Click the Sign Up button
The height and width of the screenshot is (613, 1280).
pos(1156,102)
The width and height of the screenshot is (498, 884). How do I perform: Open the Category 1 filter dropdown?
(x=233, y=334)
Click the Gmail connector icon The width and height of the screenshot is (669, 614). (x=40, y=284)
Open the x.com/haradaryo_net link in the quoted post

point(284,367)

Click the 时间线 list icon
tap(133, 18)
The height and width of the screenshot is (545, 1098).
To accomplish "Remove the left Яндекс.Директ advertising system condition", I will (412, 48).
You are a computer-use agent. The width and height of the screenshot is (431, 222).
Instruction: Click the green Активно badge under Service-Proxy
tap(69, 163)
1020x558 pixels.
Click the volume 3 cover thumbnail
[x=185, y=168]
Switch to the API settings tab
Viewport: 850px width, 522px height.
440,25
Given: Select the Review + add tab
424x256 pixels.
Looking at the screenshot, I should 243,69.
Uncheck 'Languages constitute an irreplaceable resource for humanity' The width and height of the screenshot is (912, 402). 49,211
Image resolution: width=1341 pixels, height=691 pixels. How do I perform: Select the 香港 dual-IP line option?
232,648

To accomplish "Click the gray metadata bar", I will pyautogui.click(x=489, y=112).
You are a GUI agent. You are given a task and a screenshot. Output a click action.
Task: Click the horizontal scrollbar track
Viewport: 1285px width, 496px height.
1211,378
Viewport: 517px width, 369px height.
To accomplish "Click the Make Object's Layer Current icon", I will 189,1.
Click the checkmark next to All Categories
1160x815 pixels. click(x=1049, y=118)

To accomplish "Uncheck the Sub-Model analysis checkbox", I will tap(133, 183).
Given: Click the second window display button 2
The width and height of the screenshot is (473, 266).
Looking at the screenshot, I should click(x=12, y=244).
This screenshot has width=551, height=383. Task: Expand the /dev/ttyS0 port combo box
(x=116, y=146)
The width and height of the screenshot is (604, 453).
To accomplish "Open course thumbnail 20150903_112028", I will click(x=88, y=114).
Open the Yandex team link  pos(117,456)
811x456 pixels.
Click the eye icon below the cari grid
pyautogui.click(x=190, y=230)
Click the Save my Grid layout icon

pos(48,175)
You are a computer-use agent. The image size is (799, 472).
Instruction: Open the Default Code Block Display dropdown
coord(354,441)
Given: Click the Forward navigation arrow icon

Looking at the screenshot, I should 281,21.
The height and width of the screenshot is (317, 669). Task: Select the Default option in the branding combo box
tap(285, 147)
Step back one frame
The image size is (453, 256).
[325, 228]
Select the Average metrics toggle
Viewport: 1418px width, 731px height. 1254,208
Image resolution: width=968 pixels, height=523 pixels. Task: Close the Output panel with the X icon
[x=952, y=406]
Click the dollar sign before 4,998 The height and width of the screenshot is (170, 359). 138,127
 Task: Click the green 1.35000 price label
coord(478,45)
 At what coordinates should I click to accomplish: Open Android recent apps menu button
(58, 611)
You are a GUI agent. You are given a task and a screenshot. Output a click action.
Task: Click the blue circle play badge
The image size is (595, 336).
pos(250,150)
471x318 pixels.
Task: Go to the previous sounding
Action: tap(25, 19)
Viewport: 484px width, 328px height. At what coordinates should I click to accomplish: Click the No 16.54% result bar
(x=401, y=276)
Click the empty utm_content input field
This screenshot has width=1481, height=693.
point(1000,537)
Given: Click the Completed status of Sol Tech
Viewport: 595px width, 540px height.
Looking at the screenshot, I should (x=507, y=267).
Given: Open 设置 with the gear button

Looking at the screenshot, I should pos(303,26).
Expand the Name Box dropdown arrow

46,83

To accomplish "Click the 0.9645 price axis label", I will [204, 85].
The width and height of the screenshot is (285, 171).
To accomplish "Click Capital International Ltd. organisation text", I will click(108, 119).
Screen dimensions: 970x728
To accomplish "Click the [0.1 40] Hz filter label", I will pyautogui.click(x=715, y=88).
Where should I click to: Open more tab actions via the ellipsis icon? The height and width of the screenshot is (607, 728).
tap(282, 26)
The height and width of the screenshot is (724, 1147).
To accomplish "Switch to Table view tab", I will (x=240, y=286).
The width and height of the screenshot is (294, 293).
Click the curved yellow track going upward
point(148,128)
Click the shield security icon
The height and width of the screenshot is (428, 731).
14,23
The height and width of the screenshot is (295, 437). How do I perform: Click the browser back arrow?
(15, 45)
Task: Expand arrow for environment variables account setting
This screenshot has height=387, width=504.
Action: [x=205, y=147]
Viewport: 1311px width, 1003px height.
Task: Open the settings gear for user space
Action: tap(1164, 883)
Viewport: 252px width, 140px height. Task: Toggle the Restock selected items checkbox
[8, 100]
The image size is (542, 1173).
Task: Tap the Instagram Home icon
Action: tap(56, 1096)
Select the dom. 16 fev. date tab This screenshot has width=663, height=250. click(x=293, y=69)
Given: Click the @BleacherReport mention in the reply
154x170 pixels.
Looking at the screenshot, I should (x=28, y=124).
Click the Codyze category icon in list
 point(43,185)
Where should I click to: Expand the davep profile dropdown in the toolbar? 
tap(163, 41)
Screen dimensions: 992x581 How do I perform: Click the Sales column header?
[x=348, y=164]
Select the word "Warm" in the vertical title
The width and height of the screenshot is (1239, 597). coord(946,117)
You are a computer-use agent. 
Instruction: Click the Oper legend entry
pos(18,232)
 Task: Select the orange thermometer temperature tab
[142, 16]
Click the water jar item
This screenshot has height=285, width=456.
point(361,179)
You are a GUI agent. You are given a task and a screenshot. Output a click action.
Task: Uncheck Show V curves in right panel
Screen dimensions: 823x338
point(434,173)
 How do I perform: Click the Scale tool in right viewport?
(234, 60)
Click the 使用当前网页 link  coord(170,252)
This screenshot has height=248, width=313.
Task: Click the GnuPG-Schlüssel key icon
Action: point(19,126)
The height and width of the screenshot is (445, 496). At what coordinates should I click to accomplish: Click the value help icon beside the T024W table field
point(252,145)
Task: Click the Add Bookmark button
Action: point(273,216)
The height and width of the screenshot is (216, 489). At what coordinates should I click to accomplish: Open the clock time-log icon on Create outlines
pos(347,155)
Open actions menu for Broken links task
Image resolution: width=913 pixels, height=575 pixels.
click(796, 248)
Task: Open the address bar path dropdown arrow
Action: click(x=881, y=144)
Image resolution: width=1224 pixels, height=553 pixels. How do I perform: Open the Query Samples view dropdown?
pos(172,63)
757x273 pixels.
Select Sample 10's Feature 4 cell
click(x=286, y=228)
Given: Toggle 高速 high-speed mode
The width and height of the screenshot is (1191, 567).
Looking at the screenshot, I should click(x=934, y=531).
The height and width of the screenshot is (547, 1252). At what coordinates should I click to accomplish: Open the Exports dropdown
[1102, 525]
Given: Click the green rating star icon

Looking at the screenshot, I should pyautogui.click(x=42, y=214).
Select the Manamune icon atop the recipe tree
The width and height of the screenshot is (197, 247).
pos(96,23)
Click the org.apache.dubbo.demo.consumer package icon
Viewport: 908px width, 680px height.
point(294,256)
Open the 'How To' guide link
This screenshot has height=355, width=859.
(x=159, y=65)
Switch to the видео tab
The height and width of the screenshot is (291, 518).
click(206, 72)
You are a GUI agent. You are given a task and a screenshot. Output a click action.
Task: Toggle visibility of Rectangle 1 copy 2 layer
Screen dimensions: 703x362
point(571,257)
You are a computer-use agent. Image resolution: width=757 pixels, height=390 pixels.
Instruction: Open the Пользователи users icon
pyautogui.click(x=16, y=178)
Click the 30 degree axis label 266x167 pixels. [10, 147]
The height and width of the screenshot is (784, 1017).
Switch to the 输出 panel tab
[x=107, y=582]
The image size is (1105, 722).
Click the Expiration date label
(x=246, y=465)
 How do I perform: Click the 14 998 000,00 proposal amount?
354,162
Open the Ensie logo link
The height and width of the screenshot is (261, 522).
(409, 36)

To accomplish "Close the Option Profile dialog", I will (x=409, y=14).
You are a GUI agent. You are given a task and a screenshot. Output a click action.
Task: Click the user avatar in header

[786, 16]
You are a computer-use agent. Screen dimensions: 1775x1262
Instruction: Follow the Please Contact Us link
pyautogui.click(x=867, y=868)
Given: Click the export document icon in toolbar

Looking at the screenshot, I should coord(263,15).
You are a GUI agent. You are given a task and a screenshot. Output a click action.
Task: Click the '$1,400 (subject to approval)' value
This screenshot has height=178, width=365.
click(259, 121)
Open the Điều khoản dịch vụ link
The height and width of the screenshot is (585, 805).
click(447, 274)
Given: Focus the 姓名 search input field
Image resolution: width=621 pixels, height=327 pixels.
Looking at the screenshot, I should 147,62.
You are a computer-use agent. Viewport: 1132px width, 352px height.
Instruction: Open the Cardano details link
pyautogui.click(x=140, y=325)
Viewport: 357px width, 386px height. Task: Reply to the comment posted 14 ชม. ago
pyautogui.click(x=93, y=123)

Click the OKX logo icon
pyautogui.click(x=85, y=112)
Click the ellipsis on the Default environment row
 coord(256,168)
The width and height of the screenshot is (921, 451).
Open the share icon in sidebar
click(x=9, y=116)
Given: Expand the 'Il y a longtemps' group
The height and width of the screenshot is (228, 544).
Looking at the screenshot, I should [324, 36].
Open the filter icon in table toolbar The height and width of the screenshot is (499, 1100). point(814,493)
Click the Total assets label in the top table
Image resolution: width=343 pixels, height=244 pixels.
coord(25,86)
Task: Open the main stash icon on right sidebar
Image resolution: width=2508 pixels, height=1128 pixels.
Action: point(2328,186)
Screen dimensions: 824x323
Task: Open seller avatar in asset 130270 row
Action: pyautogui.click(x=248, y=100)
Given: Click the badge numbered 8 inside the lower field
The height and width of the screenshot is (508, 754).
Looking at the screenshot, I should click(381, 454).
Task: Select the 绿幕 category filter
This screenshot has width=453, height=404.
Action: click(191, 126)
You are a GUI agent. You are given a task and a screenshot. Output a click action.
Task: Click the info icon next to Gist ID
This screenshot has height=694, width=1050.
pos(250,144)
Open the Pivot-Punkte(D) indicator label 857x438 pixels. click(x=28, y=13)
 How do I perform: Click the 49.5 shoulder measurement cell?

» **GOAL OF THE EXERCISE**: The answer should hold exactly the lines running from the one with "This screenshot has height=694, width=1050." to the final line of the data, both ends counted.

» **SOLVED EXERCISE**:
This screenshot has height=694, width=1050.
pos(250,144)
Open the Pivot-Punkte(D) indicator label 857x438 pixels. click(x=28, y=13)
 How do I perform: Click the 49.5 shoulder measurement cell?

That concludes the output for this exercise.